● **ПРЕДЛОЖЕННЫЙ ОТРЫВОК**:

-=-=-=-=-

Такой человек являлся (ныне приходится говорить — казался) основной опорой политической системы СССР, ее главной «твердыней» — как некогда «твердыней» царской России являлся (казался) человек, исповедовавший православие и веривший монаршей власти… Эти параллели (к ним для исторической корректности можно добавить примеры с аналогичными «твердынями» во Франции накануне революции конца XVIII в. или в Германии 30-х гг. XX в.) свидетельствуют, с одной стороны, об известной переоценке стабильности традиционных ценностей и норм поведения в любом социуме, с другой — о первостепенном и мощном воздействии на историческую ситуацию факторов, связанных с рассогласованием государственной политики, ее реальных и символических актов с массовыми социальными ожиданиями. Это всегда порождает в обществе ситуацию «обманутых надежд» (фрустрации) и вызывает трудноуправляемые процессы «брожения умов», олицетворяющие начало ценностной дезориентации населения и его повышенной предрасположенности к восприятию разного рода мифов и утопий. Именно в подобных ситуациях происходит активизация архаичных пластов психики людей, создающая благоприятную почву для того, что Э. Кассирер называл «социальной магией», М. Элиаде — «шаманизмом», а Ю. Лотман — «веком хитрости», т. е. релятивизации моральных ценностей по принципу «все позволено». Такие эпохи, наступающие, согласно Ю. Лотману, после эпох силы (страха), начинают выводить на общественную сцену персон, расчетливо манипулирующих общественным сознанием и преследующих те или иные амбициозные и корыстные интересы. (По-русски это называется «ловить рыбку в мутной воде», и читатели, наверное, уже догадываются, о какой персоне здесь идет речь.)
Среди факторов, вызвавших зарождение таких процессов в СССР, первостепенное значение имела, несомненно, крайне непоследовательная, далекая от политического рационализма позиция власти по отношению к оценке исторической роли и личности И. В. Сталина. Она проявлялась не только в постоянно менявшихся настроениях главного инициатора антисталинской кампании Н. С. Хрущева, но и в настроениях всей партийно-государственной элиты (включавшей в себя мощную просталинскую и относительно слабую антисталинскую группировки), так и не давшей за время своего пребывания у вершин власти адекватного ответа на вопросы, глубоко волновавшие все советское общество: что же действительно произошло со страной в период конца 20-х — начала 50-х гг.? Было ли это вынужденным отступлением от идеалов социализма из-за чрезвычайных внешних и внутренних обстоятельств, необходимости в короткий срок преодолеть историческую отсталость страны или результатом порочной политической стратегии Сталина? Являлись ли репрессии только выражением «злой воли» всесильного вождя, или причины их глубже? В какой мере за стратегию и преступления Сталина несет ответственность партия и ее существующий аппарат?

-=-=-=-=-

● **ЗАДАЧИ**:
1. Кого отрывок называет главным инициатором антисталинской кампании?
2. Продолжите отрывок об оценке роли Сталина, начав сразу после его последнего предложения.
Следующие строки никак не связаны с отрывком.

-=-=-=-=-

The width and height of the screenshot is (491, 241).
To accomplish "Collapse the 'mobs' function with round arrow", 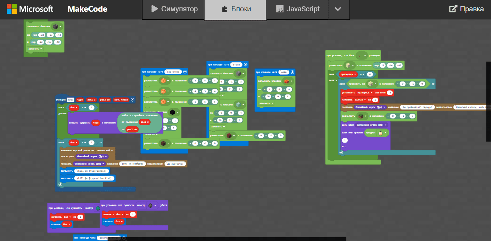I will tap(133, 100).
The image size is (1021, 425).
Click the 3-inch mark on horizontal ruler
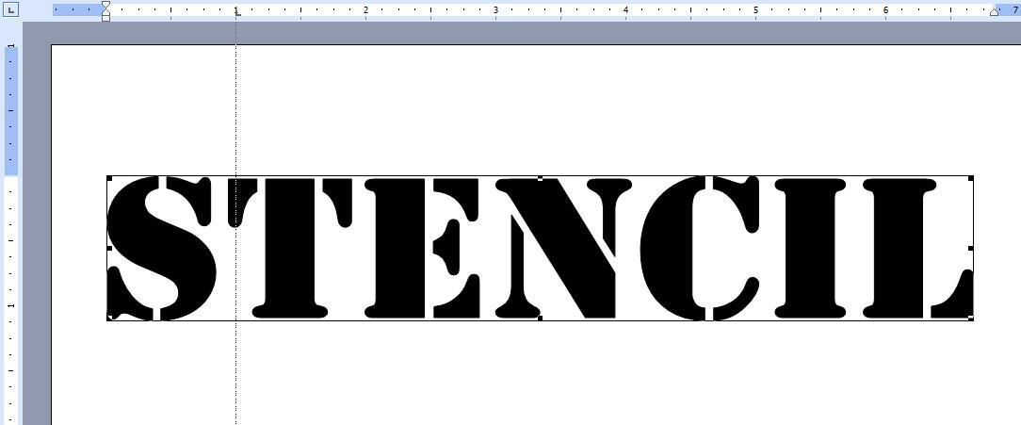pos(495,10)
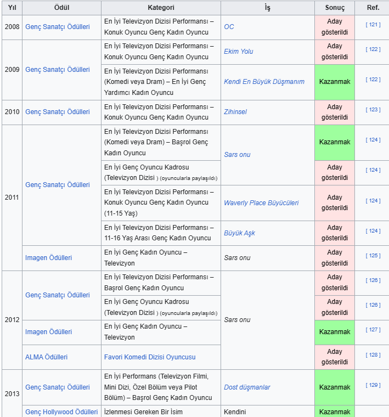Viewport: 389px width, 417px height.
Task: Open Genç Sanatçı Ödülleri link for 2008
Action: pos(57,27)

-=-=-=-=-

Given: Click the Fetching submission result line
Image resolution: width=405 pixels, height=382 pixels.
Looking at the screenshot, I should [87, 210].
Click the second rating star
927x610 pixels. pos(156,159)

-=-=-=-=-

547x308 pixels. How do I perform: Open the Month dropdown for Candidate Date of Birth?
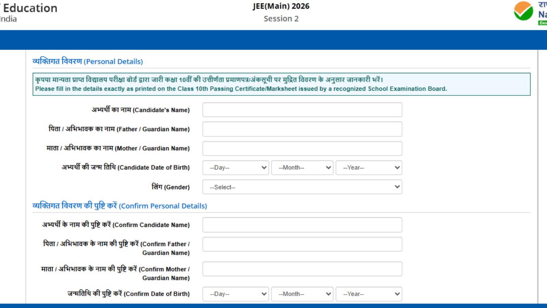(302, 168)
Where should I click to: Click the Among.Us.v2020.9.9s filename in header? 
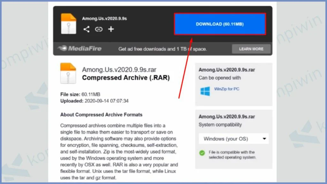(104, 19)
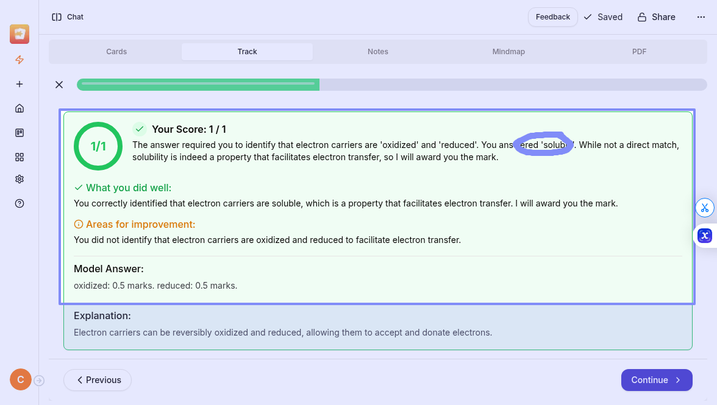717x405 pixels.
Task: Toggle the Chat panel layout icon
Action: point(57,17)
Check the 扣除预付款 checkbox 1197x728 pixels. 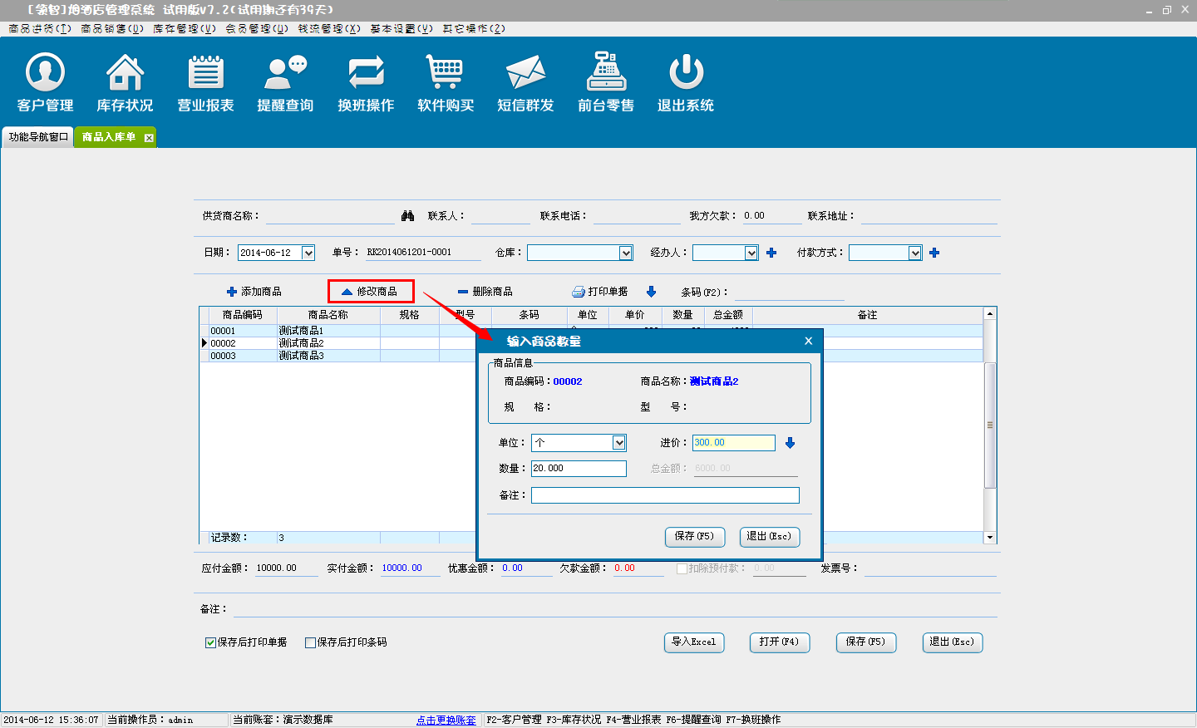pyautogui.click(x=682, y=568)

-=-=-=-=-

● **ОТВЕТЫ ПО НОМЕРАМ**:
1. Н. С. Хрущева.

2.
Дальше этих вопросов общественная мысль 1960-х гг., как правило, не заходила, но и они являлись чрезвычайно сложными. Очевидный травмирующий смысл самой постановки проблемы преступлений Сталина перед массовым сознанием, видевшим в вожде, безусловно, сакральную фигуру «строгого, но справедливого Отца» (этот образ, как известно, сознательно культивировался Сталиным), создавал для власти огромные трудности. Закономерно, что решения XX и XXII съездов КПСС с их полузакрытым характером вызвали крайне болезненную реакцию в обществе. Как справедливо отмечают современные исследователи, «ни партийная масса, ни беспартийная в большинстве своем не поняла и не одобрила такого резкого поворота от прославления, почти обожествления, к развенчанию “великого вождя и учителя”» {86}
. Этот поворот способствовал расколу советского общества и образованию острых, подчас непримиримых противоречий между частью населения, непосредственно затронутой репрессиями, и остальной, гораздо более многочисленной частью, избежавшей этой участи, которая связывала имя Сталина с историческими победами нового строя, и прежде всего с победой в Великой Отечественной войне. Даже приблизительные подсчеты показывают, что пропорции между двумя этими группами общества составляли не менее 1:10 (приближаясь скорее к 1:20)[68], что само по себе создавало перевес сил, воспринимавших сталинскую эпоху в целом положительно, несмотря на нанесенные практически каждой семье «обиды».